05 Abril 2023
Os muitos desafios do monsenhor Pablo Virgilio David, ameaçado de morte durante os anos de Duterte. À frente da diocese de Kalookan, na periferia de Manila, é também presidente da Conferência Episcopal das Filipinas.
Um bispo às margens e na linha de frente. Que na lógica do Papa Francisco são basicamente a mesma coisa. Esta é a experiência de monsenhor Pablo Virgilio David, que dirige a diocese de Kalookan, na periferia metropolitana de Manila, e é presidente da Conferência Episcopal das Filipinas, além de estar ativamente envolvido na Federação das Conferências Episcopais Asiáticas (FABC).
Seu empenho pastoral e caritativo, muitas vezes entre os que vivem em favelas, que não têm serviços e às vezes nem mesmo certidão de nascimento - e, portanto, não existem oficialmente - o levou a tomar partido contra todas as formas de injustiça e violência. A ponto de, durante a presidência de Rodrigo Duterte, ter sido acusado de sedição e ameaçado de morte, por ter denunciado violações de direitos humanos e execuções extrajudiciais.
A entrevista é de Gianni Criveller, publicada por Mondo e Missione, 29-03-2023. A tradução é de Luisa Rabolini.
Bispo David, como é a situação atual? Ainda corre perigo?
A administração mudou e já não preciso mais ser escoltado. Denunciei o fato de que a chamada guerra contra os narcotraficantes era imoral, ilegal e essencialmente contra os pobres. Nas Filipinas, a pena de morte não é admitida. Certamente o governo deve combater o crime, mas não pode fazê-lo com métodos arbitrários e violentos até assassinatos sistemáticos de supostos criminosos. Apoiei o empenho de jornalistas corajosos que documentaram os abusos de forma irrefutável.
Muitas das pessoas mortas não estavam armadas e não resistiam à intervenção da polícia. Depois das nossas denúncias, eles mudaram de tática: as execuções não eram mais realizadas por policiais uniformizados, mas por vigilantes mascarados e eram classificadas como ‘casos sob investigação’, mas na realidade, depois, não havia nenhuma investigação. O governo declara oficialmente seis mil ‘vítimas da guerra às drogas’. Mas são muitas mais: pensamos que as pessoas mortas pelos vigilantes, e não declaradas pelo governo, sejam mais de vinte mil.
O senhor também foi denunciado.
Recebi cinco acusações de sedição e outras acusações espúrias da Polícia Nacional, com base no testemunho de uma pessoa desconhecida. Elas tinham um claro propósito intimidador. Fui defendido pelo meu irmão advogado. Três outros bispos foram acusados, mas depois as acusações foram retiradas pelo procurador antes de chegarem ao tribunal.
Como avalia o atual governo do presidente Ferdinand Marcos Jr?
É muito cedo para julgar, mas as pessoas estão sofrendo com a difícil situação econômica. A inflação chega a 8,7%. O poder aquisitivo despenca, a comida custa caro e quem vive com um salário mínimo tem muitas dificuldades. Muitos percebem que o governo usa sistematicamente as mídias sociais para desinformar e manipular. Isso também aconteceu durante a campanha eleitoral. Quem possui a tecnologia digital impõe um comportamento social e político.

→ Conjunto de registros:
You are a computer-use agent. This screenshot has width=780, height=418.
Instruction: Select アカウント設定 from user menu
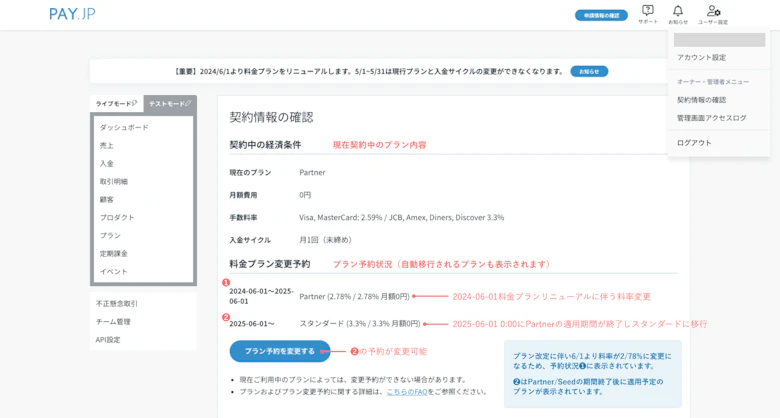(701, 57)
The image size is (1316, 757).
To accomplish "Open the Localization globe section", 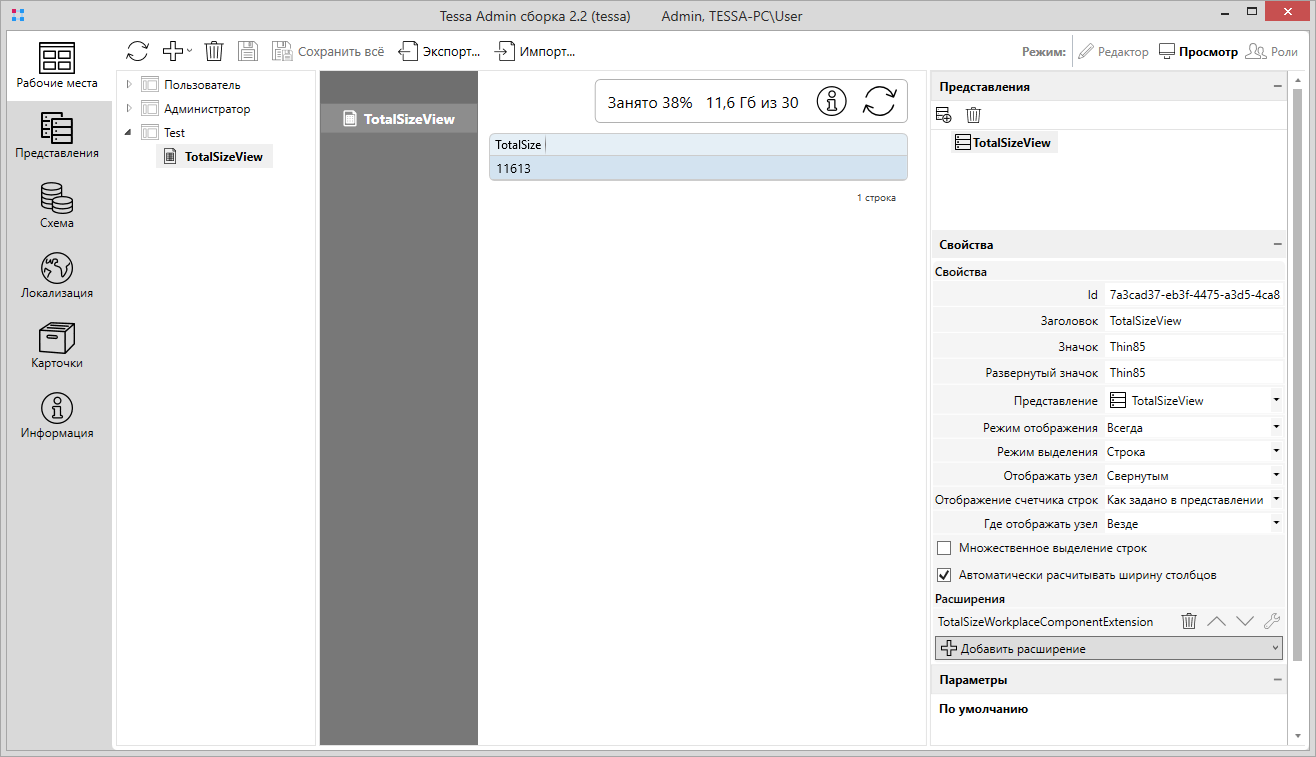I will point(57,276).
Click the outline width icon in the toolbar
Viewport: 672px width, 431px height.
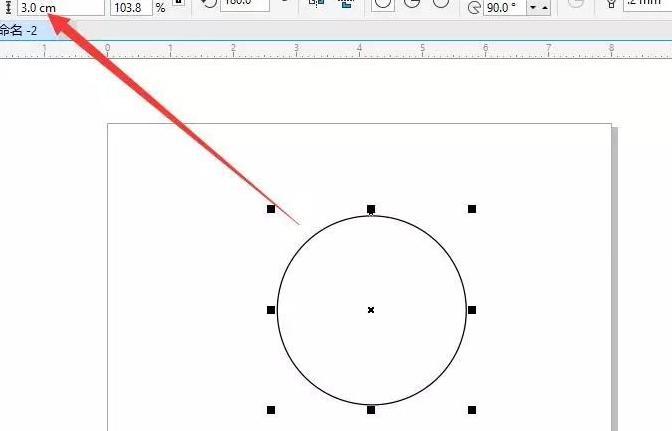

→ Tarefas a realizar:
a) Responda, por favor, com base na entrevista:
(i) Quantas acusações de sedição o bispo David recebeu da Polícia Nacional?
(ii) Qual é a taxa de inflação citada pelo bispo?
(iii) Quantas vítimas da guerra às drogas o governo declara oficialmente?
b) Atualize o trecho da entrevista entre "Muitas das pessoas" e "de vinte mil.", inclusive, substituindo "vigilantes" por "milicianos".
A listagem não tem nenhum papel nesta atividade.

→ Respostas do exercício:
a)
(i) Cinco acusações de sedição.
(ii) 8,7%.
(iii) Seis mil.

b)
Muitas das pessoas mortas não estavam armadas e não resistiam à intervenção da polícia. Depois das nossas denúncias, eles mudaram de tática: as execuções não eram mais realizadas por policiais uniformizados, mas por milicianos mascarados e eram classificadas como ‘casos sob investigação’, mas na realidade, depois, não havia nenhuma investigação. O governo declara oficialmente seis mil ‘vítimas da guerra às drogas’. Mas são muitas mais: pensamos que as pessoas mortas pelos milicianos, e não declaradas pelo governo, sejam mais de vinte mil.